The application stores the manually uploaded DIP files in the "media" folder at the application location. This should be considered to determine the disk capacity needed to hold the application data; in addition to the SQLite database, the space needed for the METS files extraction (mentioned above) and around 200 megabytes to hold the source code and Python dependencies.

Redis

Redis is used as broker in the current Celery implementation and it will probably be used as cache system in the future. This component could be installed in the same or a different server and its URL can be configured through an environment variable read in the Django settings. At this point the memory footprint, the CPU usage and the disk allocation needed for snapshots will be minimal. Check the Redis FAQ page for more information.

Elasticsearch

Elasticsearch could also be installed in the same or different servers and its URL(s) can be configured through an environment variable read in the Django settings. The application requires Elasticsearch 7.x, which includes a a bundled version of OpenJDK from the JDK maintainers (GPLv2+CE). To use your own version of Java, see the JVM version requirements.

The Elasticsearch node/cluster configuration can be fully customized, however, for the current implementation, a single node with the the default JVM heap size of 1GB set by Elasticsearch would be more than enough. It could even be reduced to 512MB if more memory is needed for other parts of the application or to reduce its requirements.

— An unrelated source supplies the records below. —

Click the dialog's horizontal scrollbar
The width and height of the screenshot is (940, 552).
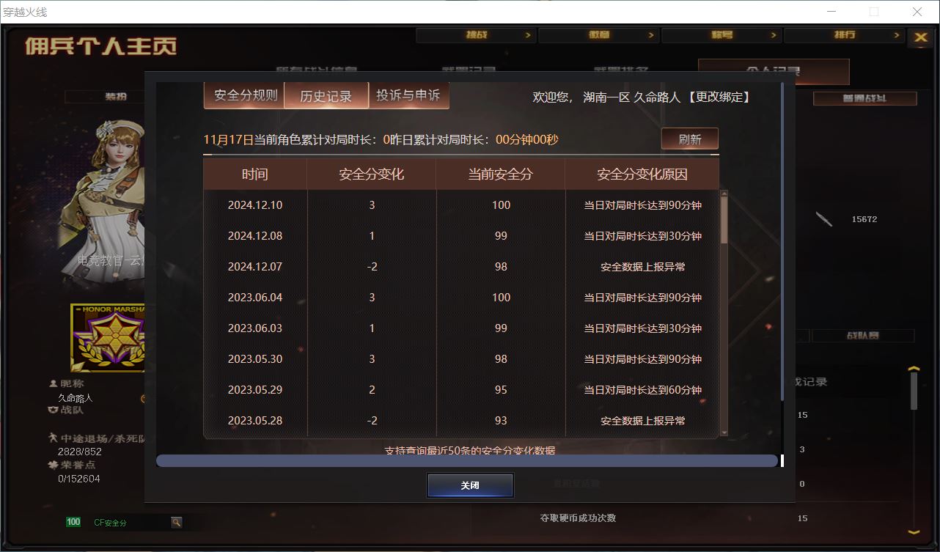coord(466,460)
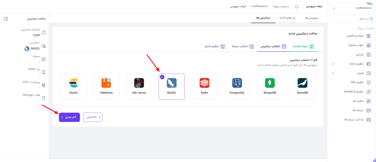The width and height of the screenshot is (376, 162).
Task: Click the home icon in breadcrumb
Action: [297, 7]
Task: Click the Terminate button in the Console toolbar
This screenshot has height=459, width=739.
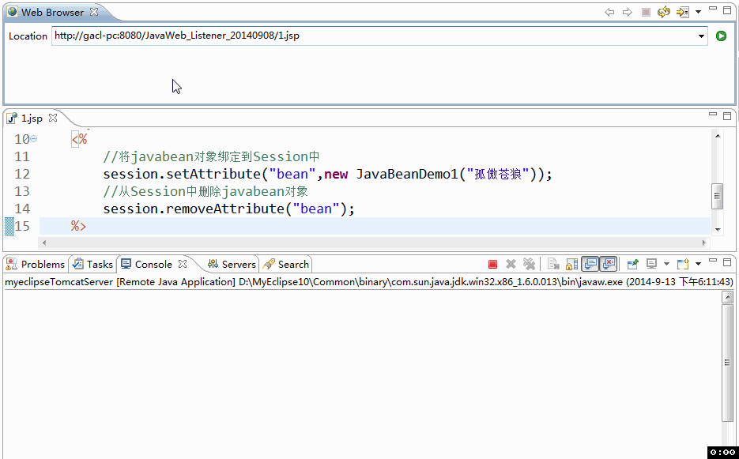Action: click(492, 265)
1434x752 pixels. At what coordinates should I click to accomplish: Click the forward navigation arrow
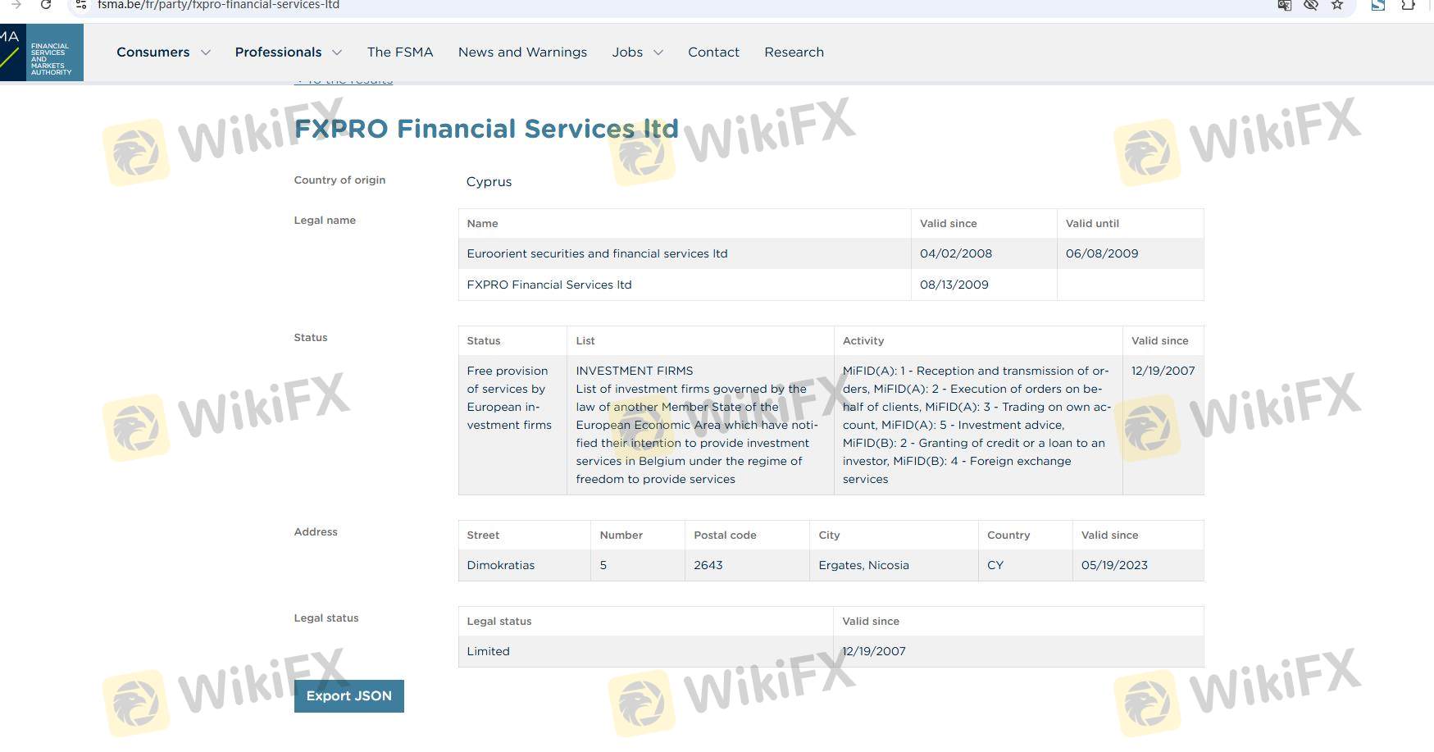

For more info on how to change the Elasticsearch configuration check their documentation, specially the JVM heap size page.

The Elasticsearch indexes size will vary based on the application data and they will require some disk space, but it’s hard to tell how much at this point.

Recommended system requirements

  • Processor, 2 CPU cores.
  • Memory, 2GB:
  • 1GB JVM heap size.
  • Biggest METS file size expected.
  • Other services (Nginx, Redis)
  • Disk space, the sum of:
  • ~1GB for source code, dependencies and needed services.
  • ~1GB for SQLite database and Elasticsearch data (to be revised as data grows).
  • Biggest DIP file size expected.
  • Biggest METS file size expected.
  • Total DIP storage size.

Installation

The following steps are just an example of how to run the application in a production environment, with all the services involved sharing the same machine, over Ubuntu 20.04 (LTS) x64.

Requirements

  • Python 3.6 to 3.8
  • Elasticsearch 7
  • Redis 4 to 6

Environment

The following environment variables are used to run the application:

  • DJANGO_ALLOWED_HOSTS [REQUIRED]: List of host/domain names separated by comma that this instance can serve.
  • DJANGO_SECRET_KEY [REQUIRED]: A secret key for this instance, used to provide cryptographic signing, and should be set to a unique, unpredictable value.
  • DJANGO_DEBUG: Boolean that turns on/off debug mode. Never deploy a site into production with it turned on. Default: False.
  • DJANGO_TIME_ZONE: Timezone for the instance. E.g.: America/Montreal. Default: UTC.
  • ES_HOSTS [REQUIRED]: List of Elasticsearch hosts separated by comma. RFC-1738 formatted URLs can be used. E.g.: https://user:secret@host:443/.
  • ES_TIMEOUT: Timeout in seconds for Elasticsearch requests. Default: 10.
  • ES_POOL_SIZE: Elasticsearch requests pool size. Default: 10.
  • ES_INDEXES_SHARDS: Number of shards for Elasticsearch indexes. Default: 1.
  • ES_INDEXES_REPLICAS: Number of replicas for Elasticsearch indexes. Default: 0.
  • CELERY_BROKER_URL [REQUIRED]: Redis server URL. E.g.: redis://hostname:port.
  • CELERY_BROKER_VISIBILITY_TIMEOUT: Time in seconds for Redis to redeliver a task if it has not been acknowledged by any worker (more info). Set this to a higher value if you're planing to launch simultaneous long time running DIP imports. Default: 3600.
  • SS_HOSTS: List of Storage Service hosts separated by comma. RFC-1738 formatted URLs must be used to set the credentials for each host. See the the Storage Service integration notes bellow for more information.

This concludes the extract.